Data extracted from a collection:
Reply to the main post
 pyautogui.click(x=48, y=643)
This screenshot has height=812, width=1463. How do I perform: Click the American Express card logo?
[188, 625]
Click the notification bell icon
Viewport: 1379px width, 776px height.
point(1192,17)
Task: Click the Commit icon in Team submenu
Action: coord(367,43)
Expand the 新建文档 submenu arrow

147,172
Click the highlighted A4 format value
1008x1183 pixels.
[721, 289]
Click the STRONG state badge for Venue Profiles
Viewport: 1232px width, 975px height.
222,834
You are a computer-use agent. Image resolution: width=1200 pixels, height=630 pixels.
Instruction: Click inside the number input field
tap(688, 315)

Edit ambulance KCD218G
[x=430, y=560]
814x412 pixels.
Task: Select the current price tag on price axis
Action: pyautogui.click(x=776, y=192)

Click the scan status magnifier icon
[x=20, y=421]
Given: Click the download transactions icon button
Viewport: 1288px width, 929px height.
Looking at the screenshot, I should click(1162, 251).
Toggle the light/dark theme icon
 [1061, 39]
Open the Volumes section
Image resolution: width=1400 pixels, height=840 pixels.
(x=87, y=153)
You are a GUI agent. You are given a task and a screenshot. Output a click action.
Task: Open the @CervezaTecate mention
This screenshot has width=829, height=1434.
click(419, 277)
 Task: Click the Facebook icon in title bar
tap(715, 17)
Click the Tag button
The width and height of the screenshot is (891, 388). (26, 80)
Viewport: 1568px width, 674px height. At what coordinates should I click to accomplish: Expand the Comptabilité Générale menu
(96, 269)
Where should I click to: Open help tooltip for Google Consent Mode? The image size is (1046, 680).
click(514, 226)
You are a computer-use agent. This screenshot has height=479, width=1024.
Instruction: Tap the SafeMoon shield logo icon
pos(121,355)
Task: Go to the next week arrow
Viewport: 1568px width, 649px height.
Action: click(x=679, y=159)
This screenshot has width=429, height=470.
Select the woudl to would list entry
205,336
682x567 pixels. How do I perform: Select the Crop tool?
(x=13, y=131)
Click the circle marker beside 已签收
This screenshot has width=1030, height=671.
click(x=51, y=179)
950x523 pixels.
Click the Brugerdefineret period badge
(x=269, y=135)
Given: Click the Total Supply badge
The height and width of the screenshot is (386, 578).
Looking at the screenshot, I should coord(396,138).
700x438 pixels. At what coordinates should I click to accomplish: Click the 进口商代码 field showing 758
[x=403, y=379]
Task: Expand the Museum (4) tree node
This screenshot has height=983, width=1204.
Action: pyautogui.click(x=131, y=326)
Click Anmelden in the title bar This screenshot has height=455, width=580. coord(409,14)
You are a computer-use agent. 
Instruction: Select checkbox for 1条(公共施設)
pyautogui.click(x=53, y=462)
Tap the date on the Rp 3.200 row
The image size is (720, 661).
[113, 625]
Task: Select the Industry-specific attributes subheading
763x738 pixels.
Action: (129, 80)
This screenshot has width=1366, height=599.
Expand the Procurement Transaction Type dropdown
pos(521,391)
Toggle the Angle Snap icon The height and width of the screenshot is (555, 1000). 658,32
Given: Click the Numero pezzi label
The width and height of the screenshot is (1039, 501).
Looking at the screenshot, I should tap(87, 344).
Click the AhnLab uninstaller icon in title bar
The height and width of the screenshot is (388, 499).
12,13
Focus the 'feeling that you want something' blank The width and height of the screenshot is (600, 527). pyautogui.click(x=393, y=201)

How to complete this task
The answer must consist of every line from the records above that holds "agent".

Solution to the problem
You are a computer-use agent. Image resolution: width=1200 pixels, height=630 pixels.
You are a GUI agent. You are given a task and a screenshot. Output a click action.
You are a computer-use agent. This screenshot has height=479, width=1024.
You are a computer-use agent. 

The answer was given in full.